• [DIRECTIONS]: Without adding anything, give again the lines from the one holding "Where should I" through the final line of the records, exactly, with both ends included and pictures dropped.

━━━ DATA FOR REVIEW

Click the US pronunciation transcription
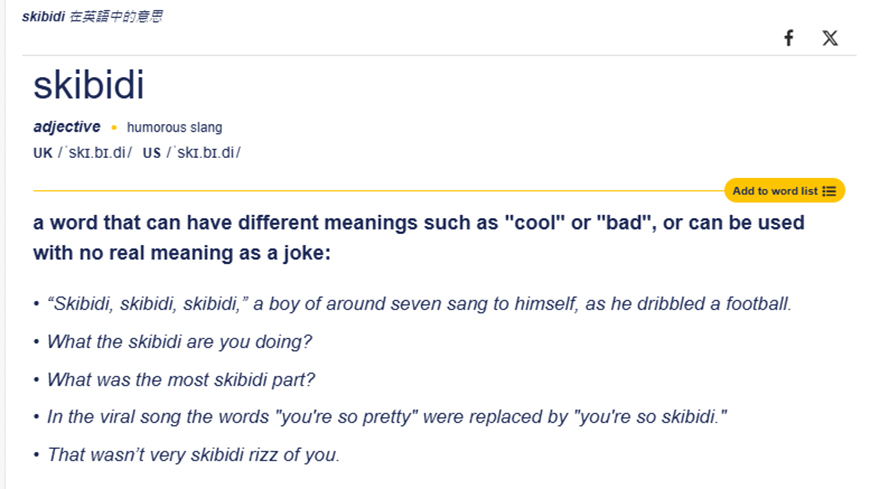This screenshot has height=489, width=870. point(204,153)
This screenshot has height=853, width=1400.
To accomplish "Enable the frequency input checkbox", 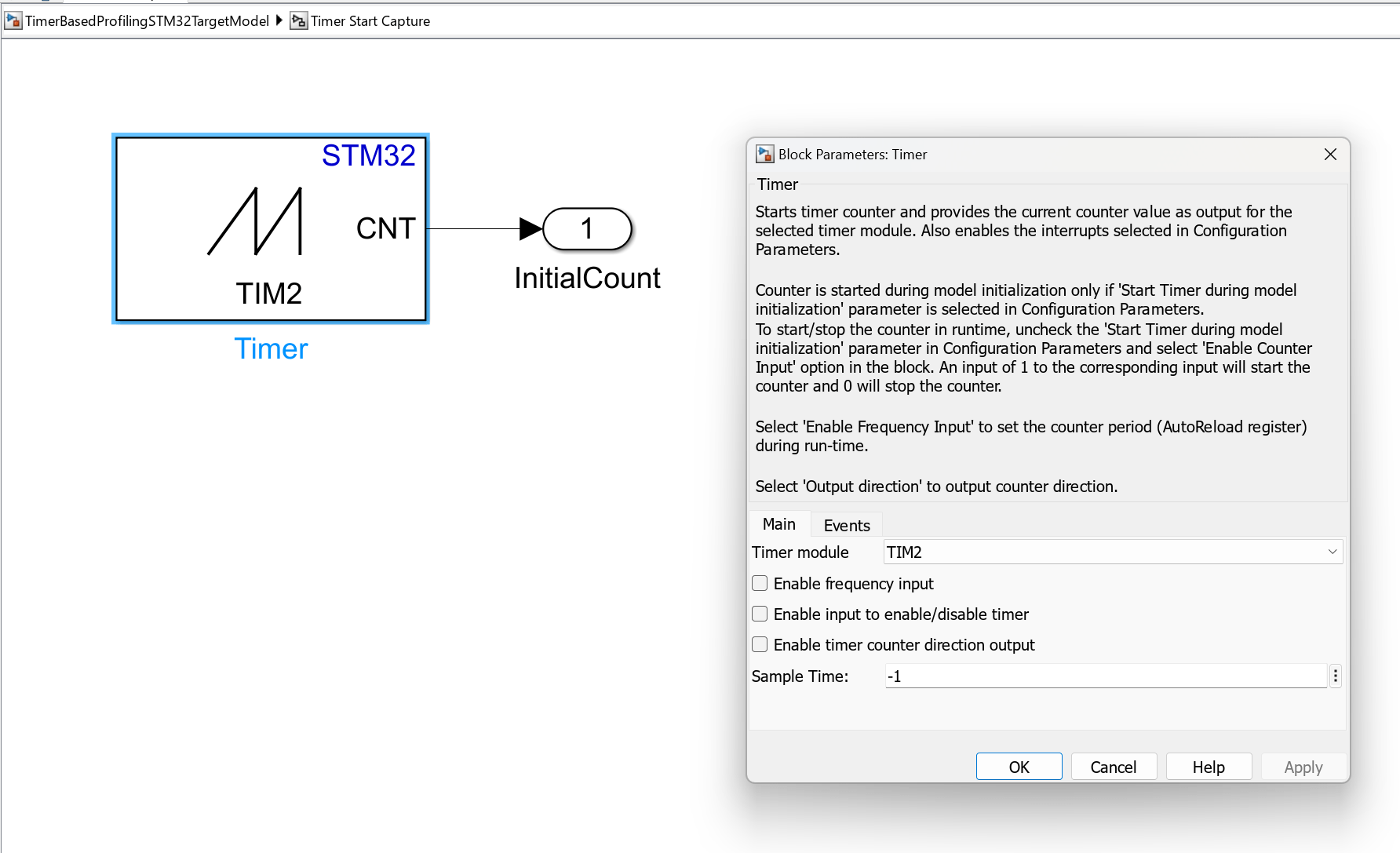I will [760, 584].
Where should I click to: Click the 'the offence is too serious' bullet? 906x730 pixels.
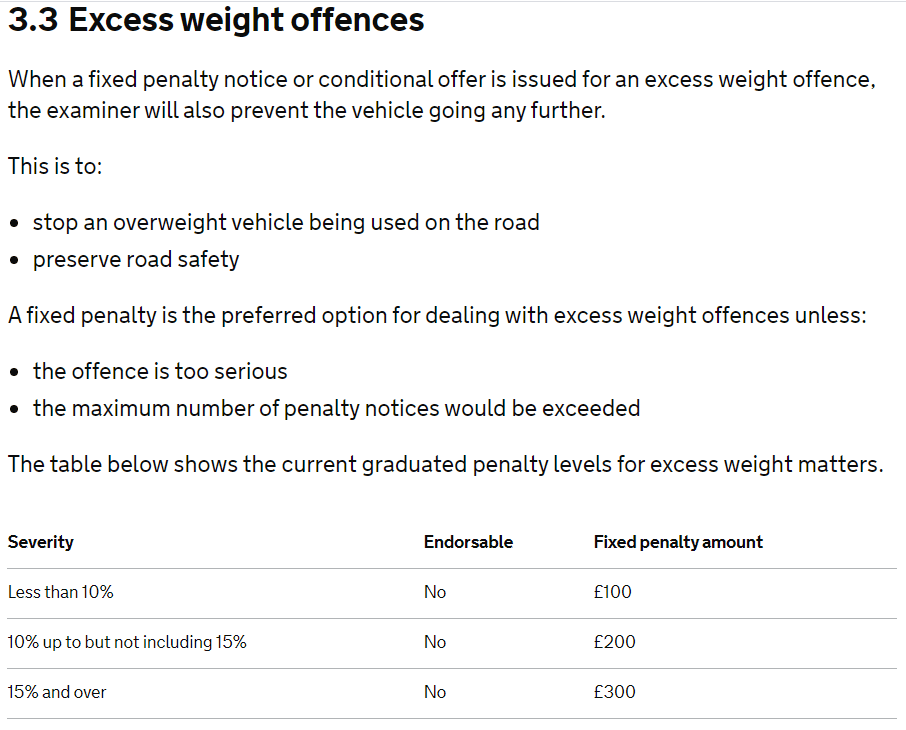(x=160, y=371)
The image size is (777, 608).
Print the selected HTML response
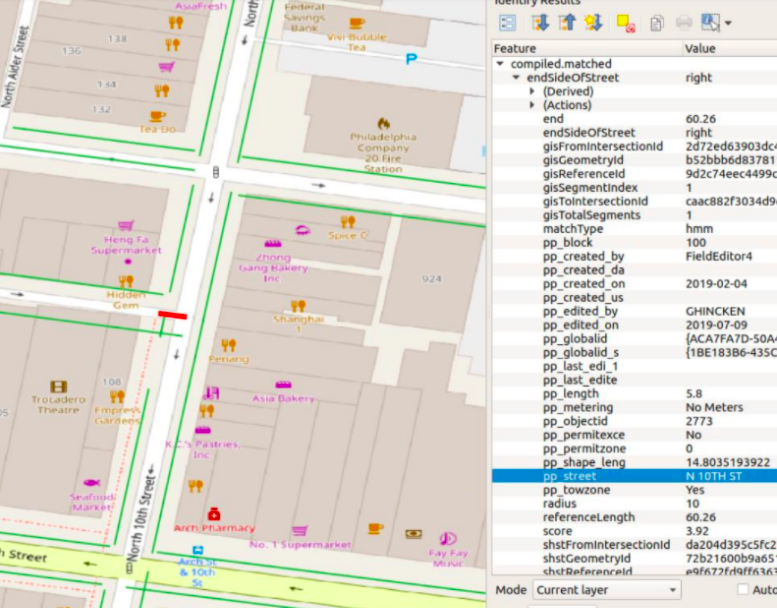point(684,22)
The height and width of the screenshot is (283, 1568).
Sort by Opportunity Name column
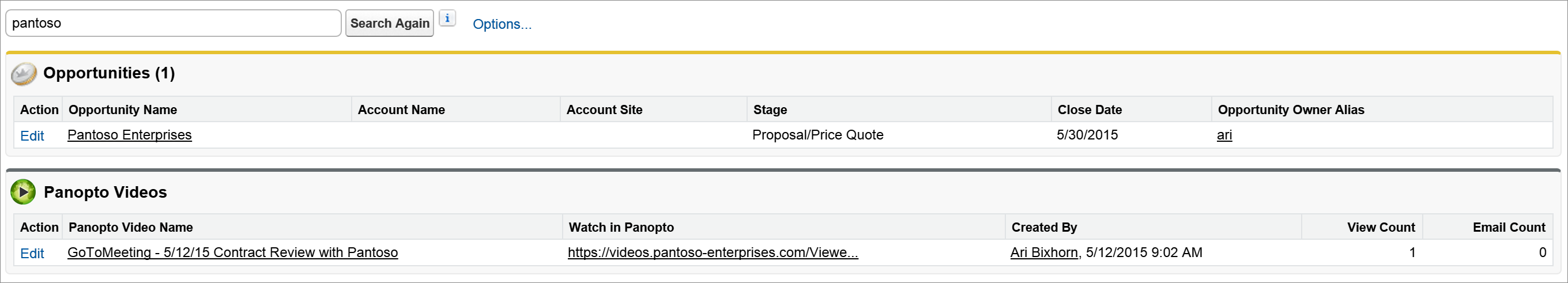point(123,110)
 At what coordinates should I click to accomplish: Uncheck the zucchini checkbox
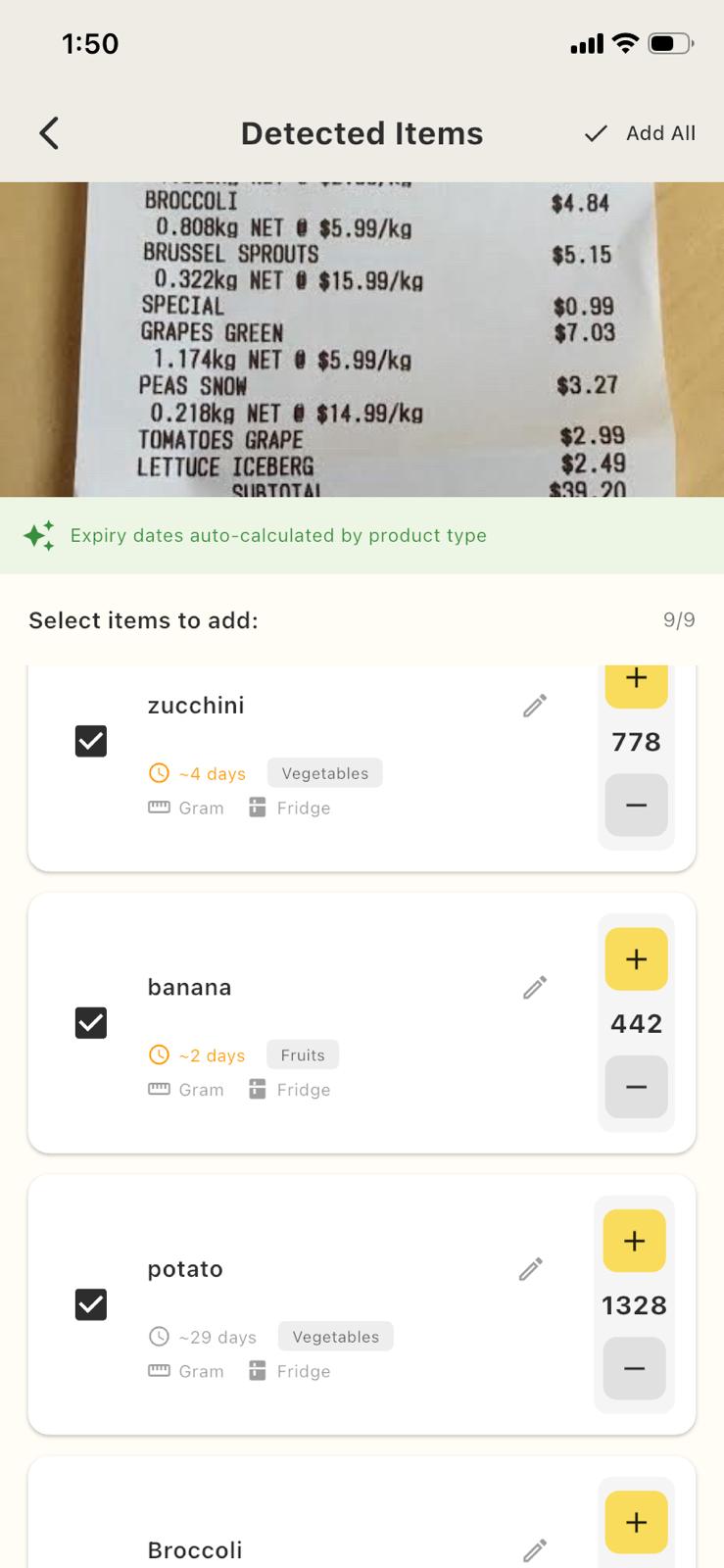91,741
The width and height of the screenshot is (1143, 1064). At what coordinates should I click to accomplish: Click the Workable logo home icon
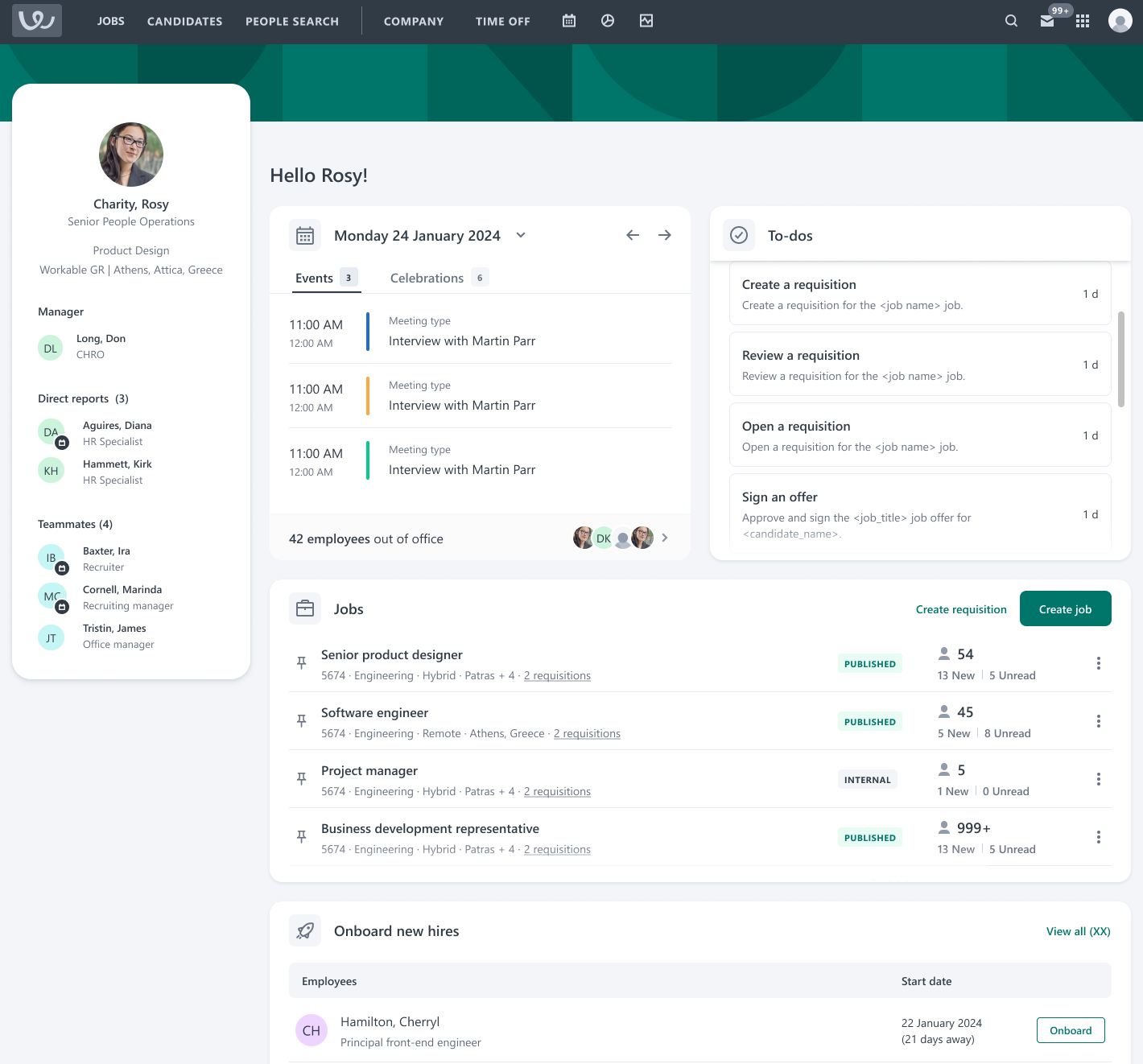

━━━━━━

• [ANSWER AREA]:
Where should I click to: Click the 'the offence is too serious' bullet? 906x730 pixels.
(x=160, y=371)
The image size is (777, 608).
Print the selected HTML response
point(684,22)
The height and width of the screenshot is (283, 1568).
Sort by Opportunity Name column
point(123,110)
 At what coordinates should I click to accomplish: Uncheck the zucchini checkbox
91,741
The width and height of the screenshot is (1143, 1064). At what coordinates should I click to accomplish: Click the Workable logo home icon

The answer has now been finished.